Detti e Paltrinieri si smezzano lo stile libero, entrambi pronti a ripartire al meglio dopo le feste. Nessuno riesce a inserirsi nelle loro distanze, dominatori anche se in evidente scarico fisico e mentale. Eppure Detti a mezzo servizio fa un bel boccone di tutti, come dice Fogliani!

Nella velocità discorso simile per Dotto, che fa il suo e vince 50 e 100 senza squilli. Orsi ancora insabbiato ci ha detto che è arrivato a Riccione senza pretese e si è visto (qui mogliedibierre sta lanciandoci contro i suoi strali).

Aspettando Rivolta, Codia da buoni segnali nei 100, mentre Carini è appagato dopo il Mondiale. I misti, vinti sempre e ancora Turrini, sperano e cercano un rivale in Italia da ormai troppo tempo.

Il dorso è di Ciccarese, sempre positivo e divertente, non un fulmine ma intanto vince, in attesa della ripresa di Sabbioni. Male Mora, ottimo in corta, sparito in lunga.

Chi ha veramente voglia di rivalsa, e lo dice, è Stefania Pirozzi. Tris di primi per lei, come un bel buffet tipico dei pranzi di lavoro sotto le feste!

Non cerca rivalsa ma conferma di una rinnovata salute la nostra Arianna Castiglioni. Sentita a Legnano e ben intabarrata nei suoi sciarponi mostrava, fedele alla linea del suo coach, cauto ottimismo. E come al solito la politica dei piccoli passi sembra fuzionare, il duello con la Carraro è apertissimo e siamo curiosi di vedere che frutti darà e se qualche altra proverà a inserirsi.

Detto di Martinenghi, Fabio Scozzoli non ha fatto sfracelli ma lui cercava buone sensazioni prima, non certo qui.

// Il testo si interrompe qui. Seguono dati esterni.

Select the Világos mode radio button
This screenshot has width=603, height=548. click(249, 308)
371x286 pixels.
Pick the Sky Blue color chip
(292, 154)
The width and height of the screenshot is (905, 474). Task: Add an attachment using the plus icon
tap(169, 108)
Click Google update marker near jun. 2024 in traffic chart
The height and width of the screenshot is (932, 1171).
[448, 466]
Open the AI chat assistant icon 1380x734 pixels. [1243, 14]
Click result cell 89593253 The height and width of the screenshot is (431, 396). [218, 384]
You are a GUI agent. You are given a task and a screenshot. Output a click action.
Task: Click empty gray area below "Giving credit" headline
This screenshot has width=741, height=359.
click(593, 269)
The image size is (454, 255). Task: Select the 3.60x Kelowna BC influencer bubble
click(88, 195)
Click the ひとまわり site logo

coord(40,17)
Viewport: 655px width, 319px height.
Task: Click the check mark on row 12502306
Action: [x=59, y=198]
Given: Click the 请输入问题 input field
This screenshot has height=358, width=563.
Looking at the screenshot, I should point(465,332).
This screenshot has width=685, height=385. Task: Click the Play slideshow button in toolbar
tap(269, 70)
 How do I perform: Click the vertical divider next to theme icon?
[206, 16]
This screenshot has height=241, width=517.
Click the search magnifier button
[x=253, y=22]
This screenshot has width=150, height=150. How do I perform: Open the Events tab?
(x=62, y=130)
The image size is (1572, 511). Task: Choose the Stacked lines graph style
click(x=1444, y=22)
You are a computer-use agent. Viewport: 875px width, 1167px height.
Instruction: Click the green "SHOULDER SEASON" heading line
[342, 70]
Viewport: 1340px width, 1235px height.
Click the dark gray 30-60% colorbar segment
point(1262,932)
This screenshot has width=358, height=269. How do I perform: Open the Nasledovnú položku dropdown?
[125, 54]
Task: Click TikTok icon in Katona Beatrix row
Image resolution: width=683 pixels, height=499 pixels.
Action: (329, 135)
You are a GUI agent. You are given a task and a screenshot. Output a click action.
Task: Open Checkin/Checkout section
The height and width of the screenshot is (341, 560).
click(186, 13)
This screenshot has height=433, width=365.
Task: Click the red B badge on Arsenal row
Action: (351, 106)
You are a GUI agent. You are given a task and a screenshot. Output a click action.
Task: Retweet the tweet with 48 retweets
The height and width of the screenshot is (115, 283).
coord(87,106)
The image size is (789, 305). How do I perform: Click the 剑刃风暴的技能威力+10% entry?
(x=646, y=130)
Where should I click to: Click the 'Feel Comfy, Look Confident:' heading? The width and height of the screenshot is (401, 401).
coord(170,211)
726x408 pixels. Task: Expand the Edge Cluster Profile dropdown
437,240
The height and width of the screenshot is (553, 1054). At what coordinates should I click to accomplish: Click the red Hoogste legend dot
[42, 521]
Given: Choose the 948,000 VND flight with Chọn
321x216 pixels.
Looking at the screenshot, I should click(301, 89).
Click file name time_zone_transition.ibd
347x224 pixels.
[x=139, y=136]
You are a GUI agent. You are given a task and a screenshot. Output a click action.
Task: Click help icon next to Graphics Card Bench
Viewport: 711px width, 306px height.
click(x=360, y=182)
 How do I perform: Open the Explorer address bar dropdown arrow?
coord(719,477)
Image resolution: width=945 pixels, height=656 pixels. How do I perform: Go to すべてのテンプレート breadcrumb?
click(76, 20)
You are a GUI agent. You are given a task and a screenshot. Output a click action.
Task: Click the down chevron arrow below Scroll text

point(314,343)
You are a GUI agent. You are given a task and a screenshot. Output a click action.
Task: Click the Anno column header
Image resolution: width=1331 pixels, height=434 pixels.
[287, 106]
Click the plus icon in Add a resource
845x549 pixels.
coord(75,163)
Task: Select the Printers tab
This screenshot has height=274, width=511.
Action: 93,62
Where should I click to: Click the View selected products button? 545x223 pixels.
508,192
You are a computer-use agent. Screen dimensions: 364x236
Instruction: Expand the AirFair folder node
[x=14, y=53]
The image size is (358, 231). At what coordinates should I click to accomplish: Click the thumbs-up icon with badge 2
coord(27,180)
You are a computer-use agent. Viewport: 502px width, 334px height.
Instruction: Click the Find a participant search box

E infine abbiamo visto qualcosa dalle delfiniste: la Bianchi ritorna sui suoi standard invernali facendo da capofila a tutta la serie di ragazzine terribili sotto il minuto (Tarzia, Petronio). Non basta ancora, lo sappiamo, ma il tutto deve spingere verso l’alto.

Ma sono tutti giudizi di passaggio, il vero Campionato Italiano è ad Aprile, quindi buone feste e allenatevi!!!